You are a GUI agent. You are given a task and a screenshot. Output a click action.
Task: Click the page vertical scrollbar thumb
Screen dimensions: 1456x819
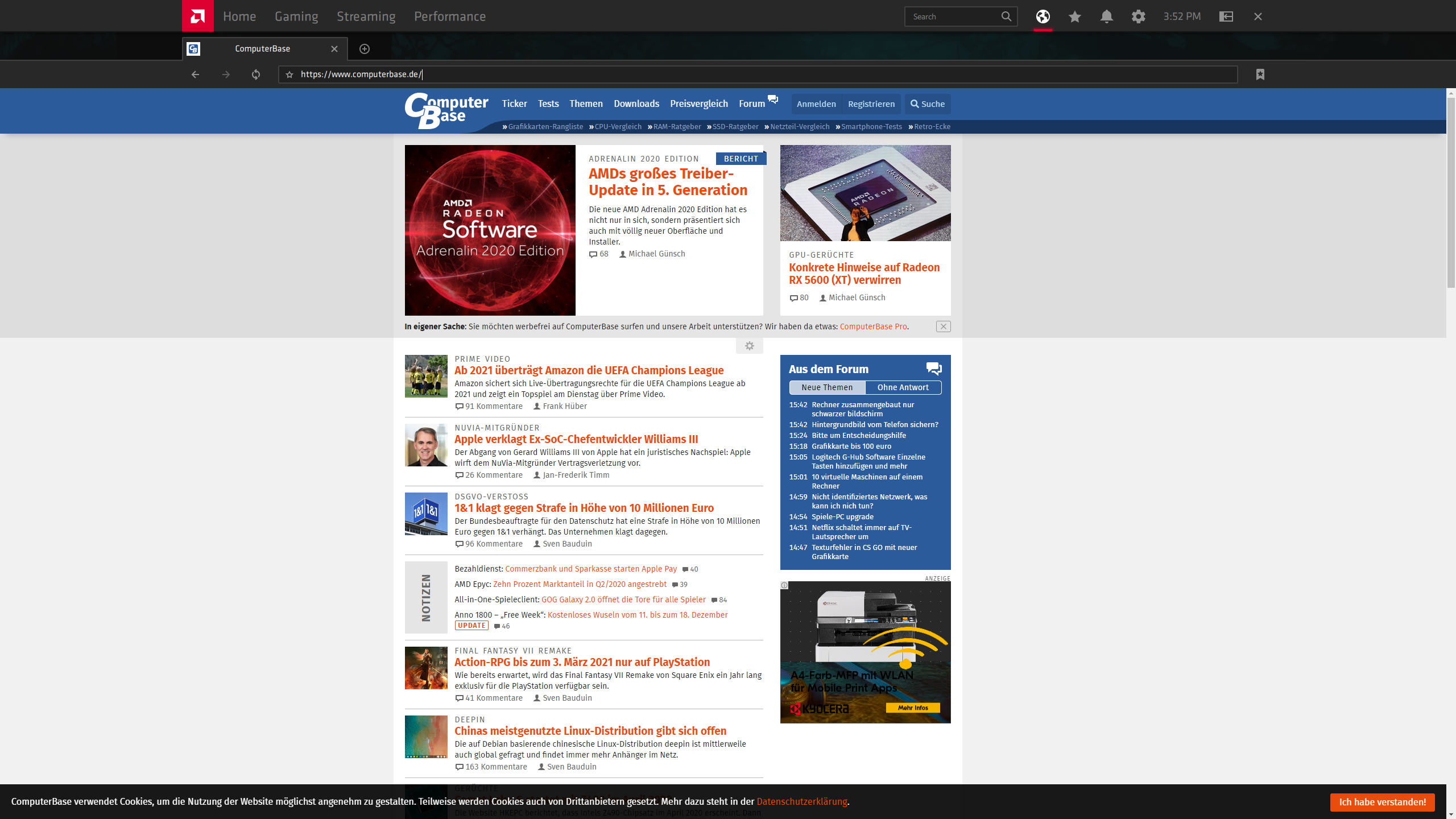(x=1451, y=192)
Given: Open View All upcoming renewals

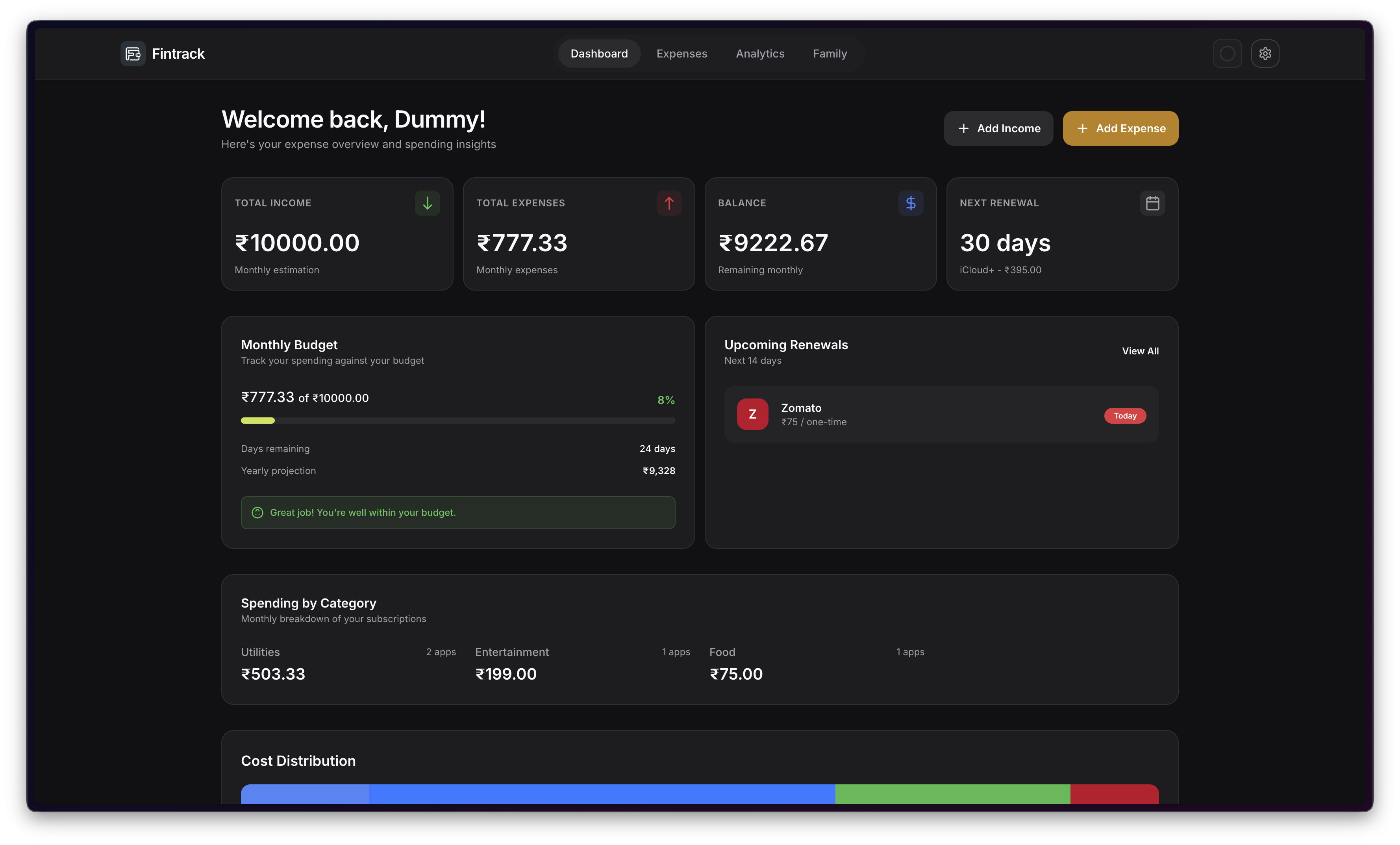Looking at the screenshot, I should (1140, 351).
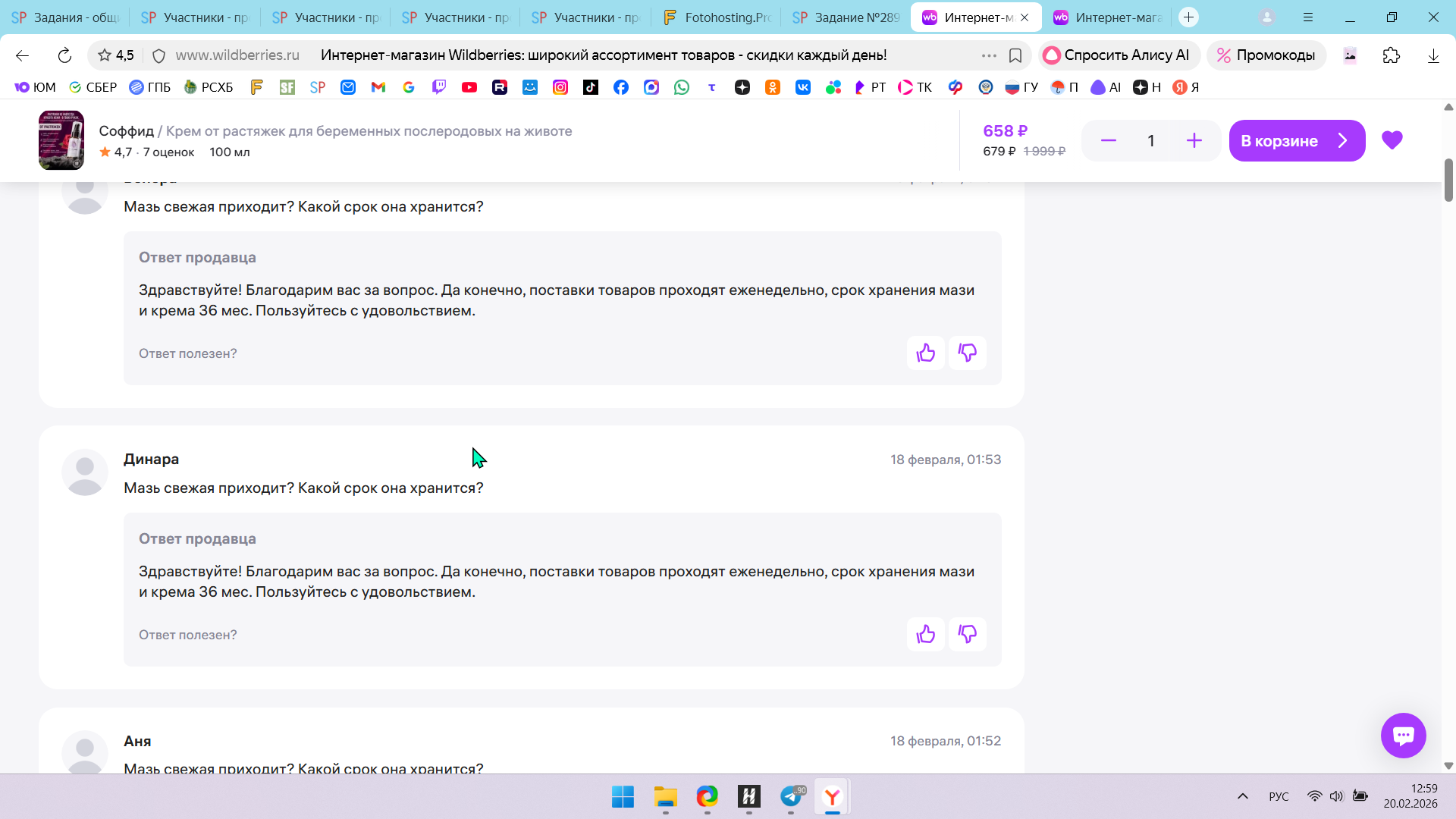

Assignment:
Could you repeat, exactly and with nothing else, the lines from the one containing "Screen dimensions: 1456x819" through the last line of the records above, leaving out the pictures?

Answer to this task:
Screen dimensions: 1456x819
(x=1451, y=192)
Given: Open View All upcoming renewals

Looking at the screenshot, I should (1140, 351).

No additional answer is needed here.